Federal judge sides with California AG, blocks Trump’s order ending birthright citizenship
A multi-state effort, including California, to block President Donald Trump’s executive order ending the constitutional right of birthright citizenship won a victory Thursday, when a federal judge in Massachusetts issued a preliminary injunction barring the order from going into effect until the legal challenge is resolved.
California’s attorney general and San Francisco’s city attorney were among the plaintiffs who challenged Trump’s Jan. 20 order, which defies the Fourteenth Amendment of the Constitution and more than a century of Supreme Court legal precedent by declaring that the children of undocumented immigrants who are born in the United States are not citizens of this country.

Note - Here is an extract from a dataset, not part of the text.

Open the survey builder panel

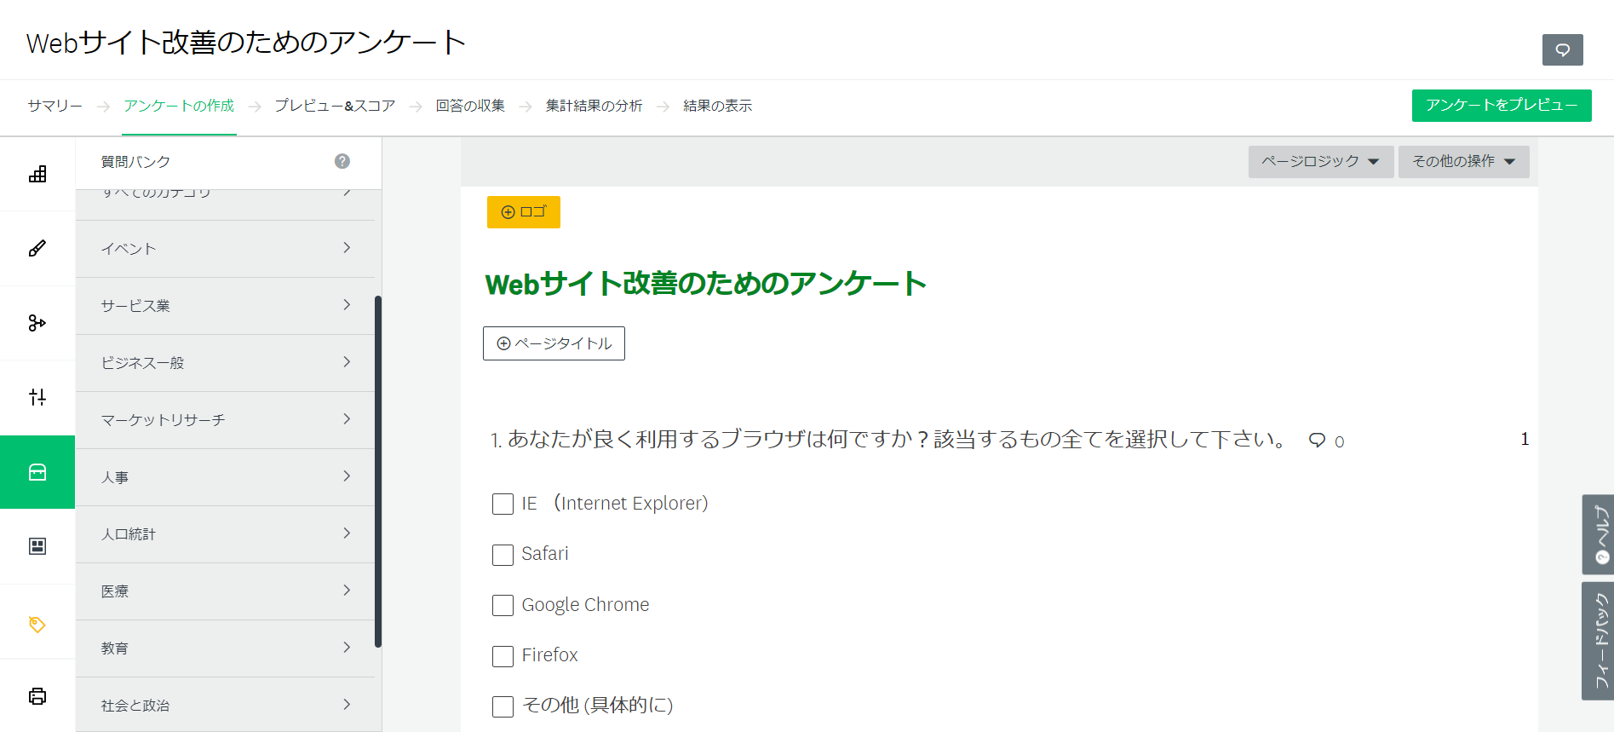(x=37, y=174)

The executive order was set to go into effect Feb. 19.
“President Trump may believe that he is above the law, but today’s preliminary injunction sends a clear message: He is not a king, and he cannot rewrite the Constitution with the stroke of a pen,” the coalition of attorneys general, including California AG Rob Bonta, said in a statement following U.S. District Court Judge Leo Sorokin’s ruling.

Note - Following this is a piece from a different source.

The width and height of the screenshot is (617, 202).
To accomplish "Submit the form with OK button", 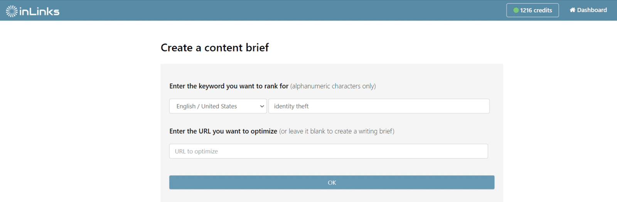I will click(x=332, y=182).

Sorokin noted in his decision that the U.S. Supreme Court in 1898 upheld the Citizenship Clause of the Fourteenth Amendment — “All persons born or naturalized in the United States, and subject to the jurisdiction thereof, are citizens of the United States and of the State wherein they reside” — and that subsequent courts, Congress and presidential administrations all have accepted that decision.
“A single district judge would be bound to apply that settled interpretation, even if a party were to present persuasive arguments that the long established understanding is erroneous,” Sorokin wrote. “The defendants, however, have offered no such arguments here.”
The judge wrote that “allegiance to the United States” stems from birth, not the status of a child’s parents. Trump’s argument that it does would mean that the children of people with dual citizenship or lawful permanent residents also would not be birthright citizens.
Trump also had argued that citizenship requires the mutual consent of both the person and the nation.
“This theory disregards the original purpose of the Fourteenth Amendment: to recognize as birthright citizens the children of enslaved persons who did not enter the country consensually, but were brought to our shores in chains,” Sorokin wrote. “There is no basis to think the drafters imposed a requirement excluding the very people the amendment aimed to make citizens.”
The judge noted in his decision that the plaintiffs are likely to win their challenge on the merits of the case.